══ Material provided ══

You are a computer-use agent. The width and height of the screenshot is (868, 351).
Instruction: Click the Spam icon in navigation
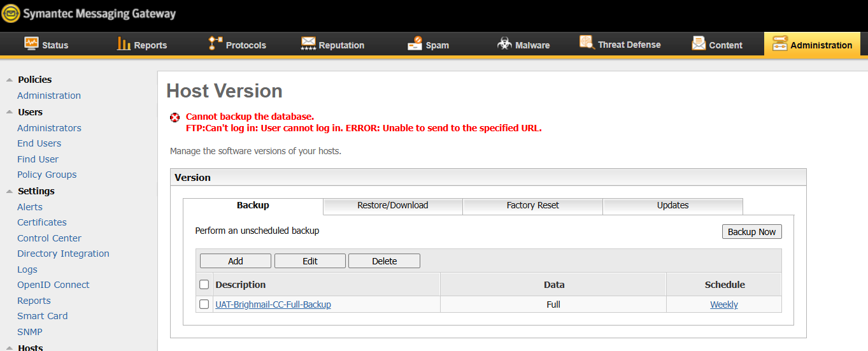click(415, 43)
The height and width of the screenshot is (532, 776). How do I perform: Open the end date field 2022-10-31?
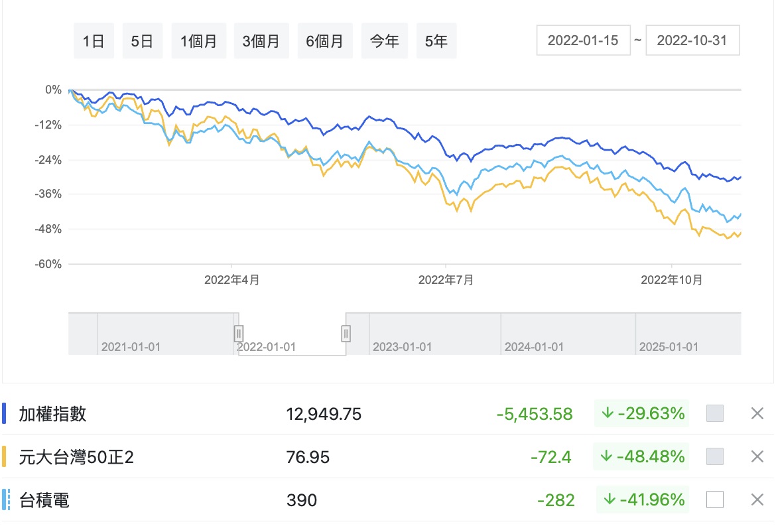[692, 40]
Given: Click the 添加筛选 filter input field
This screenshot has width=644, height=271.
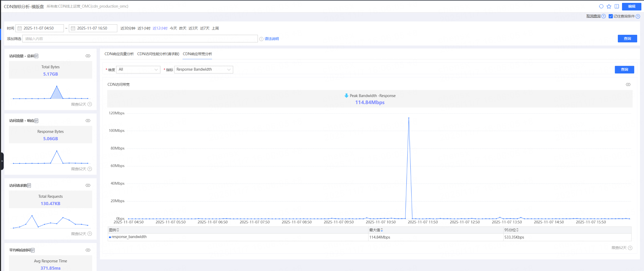Looking at the screenshot, I should (x=140, y=39).
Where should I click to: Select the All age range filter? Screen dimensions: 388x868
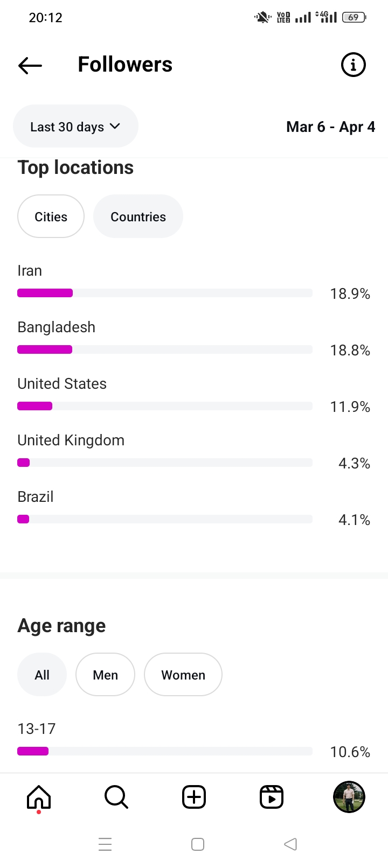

═══

* **What needs to be done**
The answer must be a single number: the count of lines above that contain the word "filter".

* **Result of this task**
2